*** RECORDED DATA Section Begins ***
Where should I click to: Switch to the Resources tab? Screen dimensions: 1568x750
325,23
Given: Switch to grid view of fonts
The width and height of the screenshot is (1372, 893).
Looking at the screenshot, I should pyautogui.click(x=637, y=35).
*** RECORDED DATA Section Ends ***
# TASK DETAILS:
From the line that contains "The width and" through the end of the records above, print every line exactly and nothing else.

# ANSWER FOR THE TASK:
The width and height of the screenshot is (1372, 893).
Looking at the screenshot, I should pyautogui.click(x=637, y=35).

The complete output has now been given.